The Miami Dolphins finally have a mobile quarterback, and the "tush push" may be coming next
While Malik Willis and Tagovailoa have identical listed heights and weights at 6'1" and 225 pounds, their athleticism and durability could not be more distinct. Through the much-talked-about tiny sample size of 22 career appearances (and only six starts), Willis has gained 405 yards on the ground at a 5.5 yards-per-carry average. Tagovailoa, on the other hand, has rushed for 473 yards at a paltry 2.7 average — in 78 appearances with 76 starts.

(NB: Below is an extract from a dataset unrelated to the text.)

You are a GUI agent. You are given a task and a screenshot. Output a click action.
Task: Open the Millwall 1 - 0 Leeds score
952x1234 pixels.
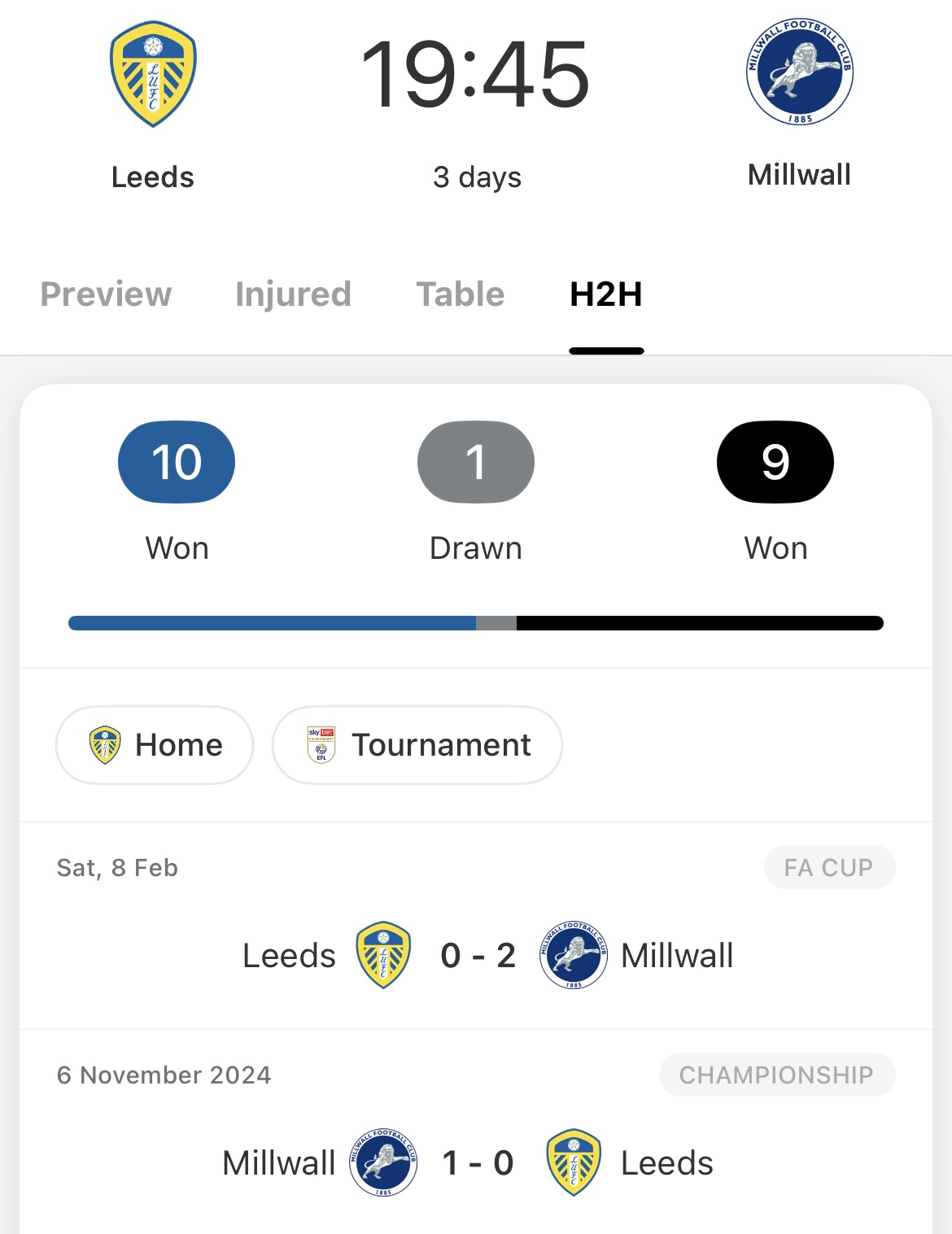click(478, 1163)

There's just no comparison. In a league that has shifted over the years to an improvising quarterback standard, needing athletic ability to keep the play alive, Tagovailoa finds himself among the Matthew Stafford–Aaron Rodgers–Kirk Cousins tier — otherwise known as the league's elder statesmen. Dolphins fans have been starving for a modern-day offense in Miami, and they're about to get it.
As it relates specifically to the "tush push," the play itself may be phasing out. The Eagles converted it at a much more conservative rate in 2025, and naturally, the assault on the play subsided. Two things can be true at once: the Eagles mastered this maneuver, and it's not a football play. If the league intends to keep it legal, however, it would behoove the Dolphins to have it in their arsenal.
Dolphins fans should know this by now, though. Just as the league banned the so-called "cheat motion" after Tagovailoa, Tyreek Hill, and Jaylen Waddle used it to break records in 2023, the "tush push" would go the way of the dinosaur the minute it benefited Miami.
Call it the curse of the Marino, the South Beach snub, or the anti-aqua agenda, the result is the same. The National Football League has never done a thing to help the Miami Dolphins. That's perfectly alright. It'll be that much sweeter when they get things figured out.